SOURCE MATERIAL: Begin
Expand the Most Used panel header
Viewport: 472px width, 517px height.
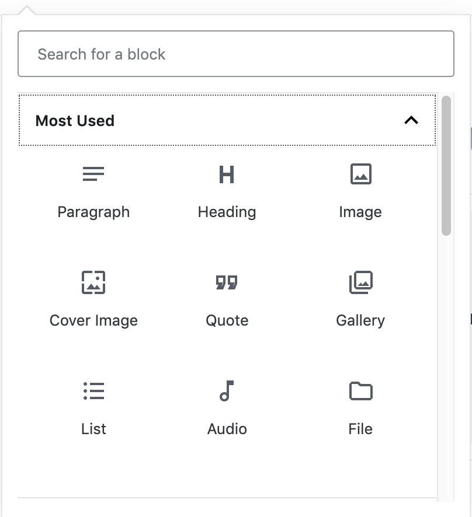click(227, 121)
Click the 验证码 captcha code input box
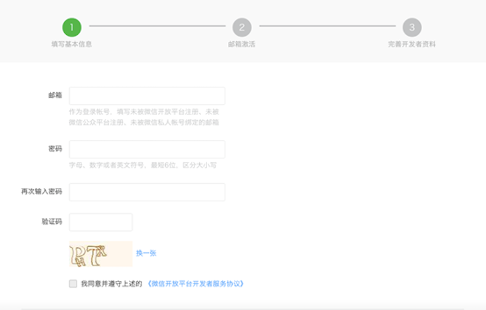The image size is (486, 310). tap(101, 222)
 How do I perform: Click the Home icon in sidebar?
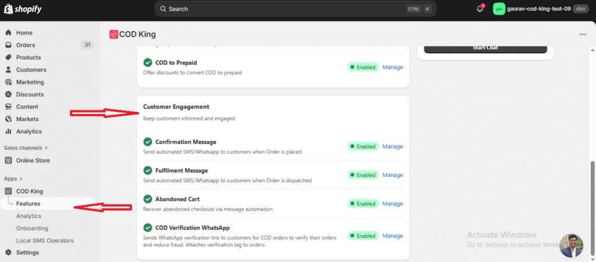[x=8, y=33]
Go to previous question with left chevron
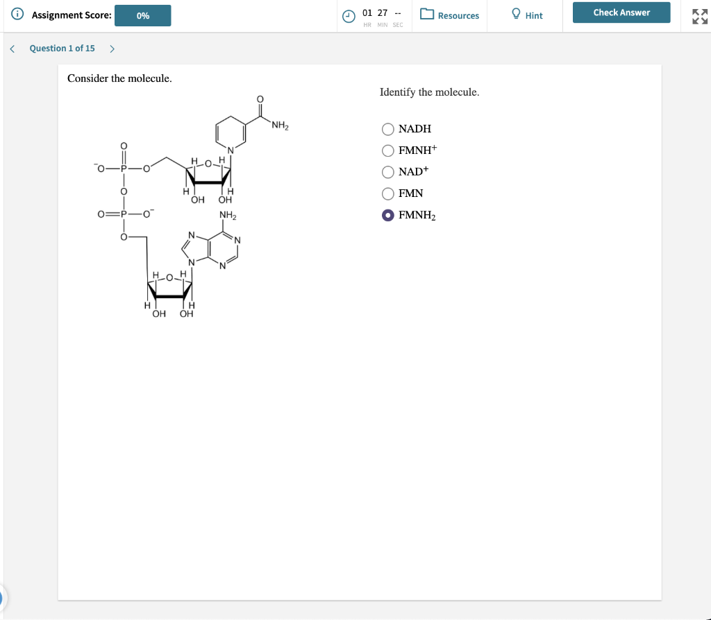Viewport: 711px width, 620px height. point(10,48)
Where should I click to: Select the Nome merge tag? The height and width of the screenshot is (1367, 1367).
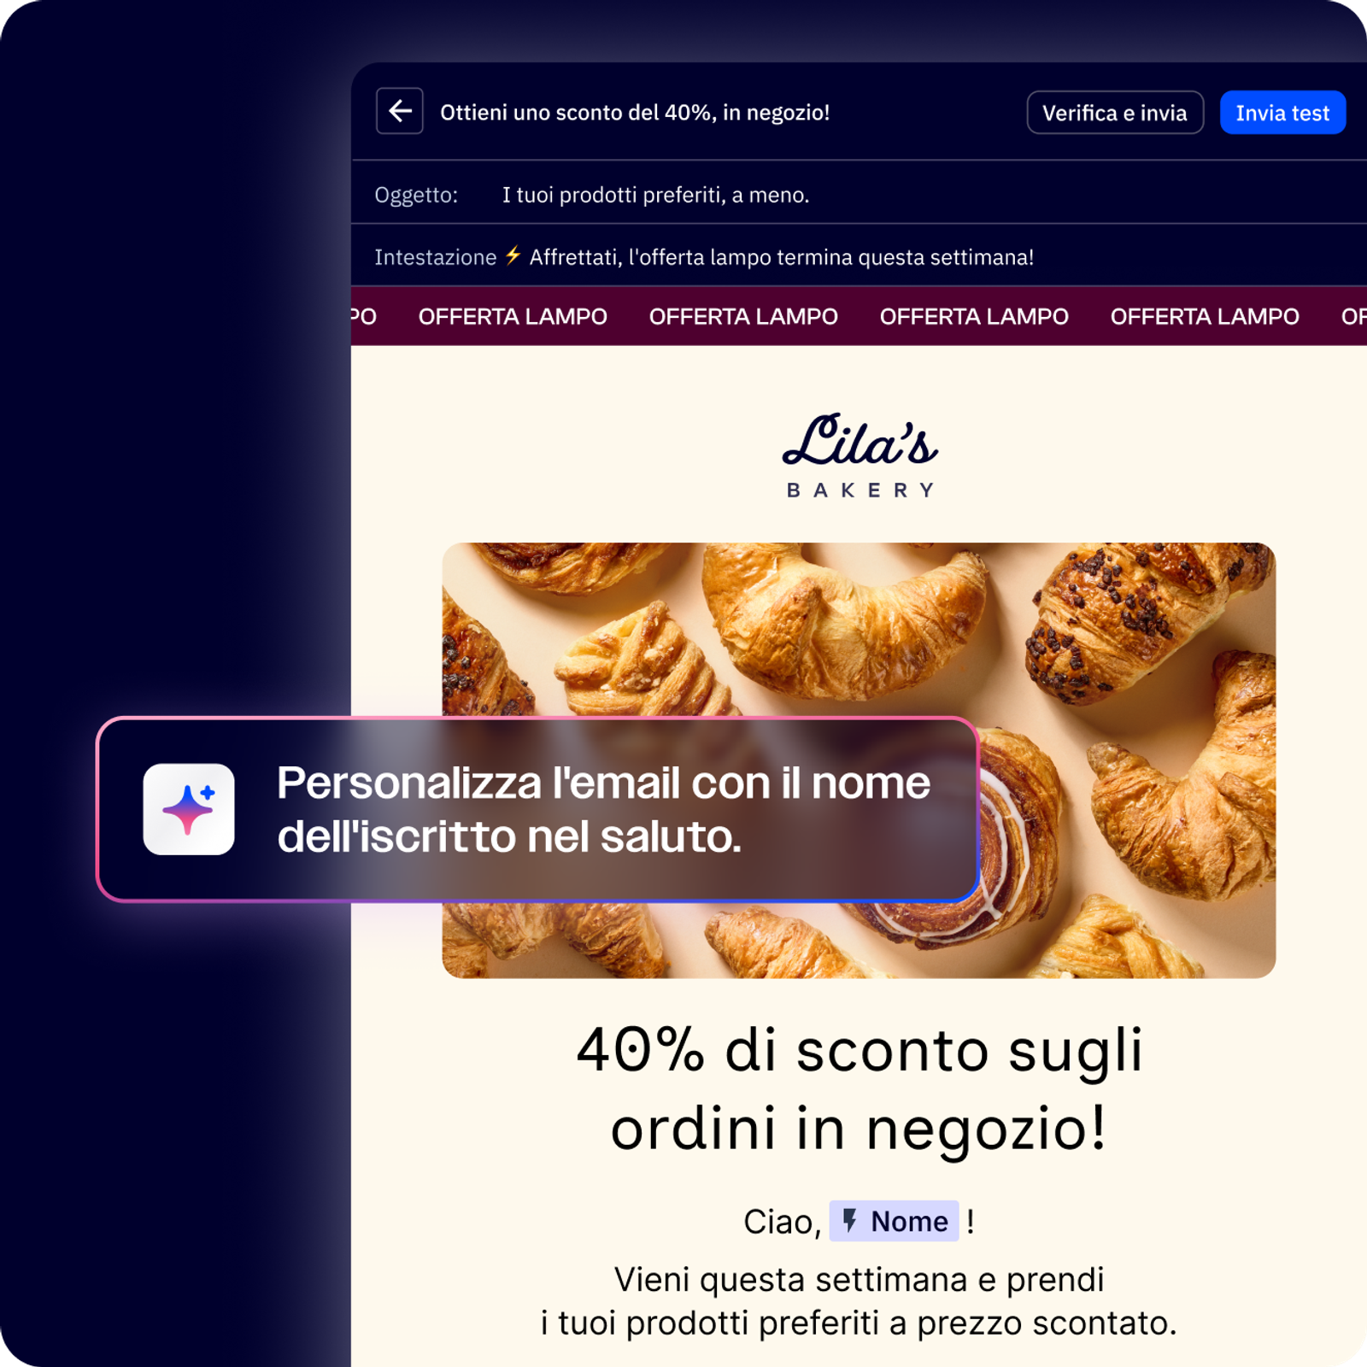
SOURCE MATERIAL: End
WHAT THE EXERCISE ASKS: Please print the span that begins at the line holding "Go to previous question with left chevron" and ends at the last line of the data, both ends included, with no pictures.

ANSWER SECTION:
Go to previous question with left chevron
Viewport: 711px width, 620px height. point(10,48)
Where should I click to: Select the Nome merge tag? The height and width of the screenshot is (1367, 1367).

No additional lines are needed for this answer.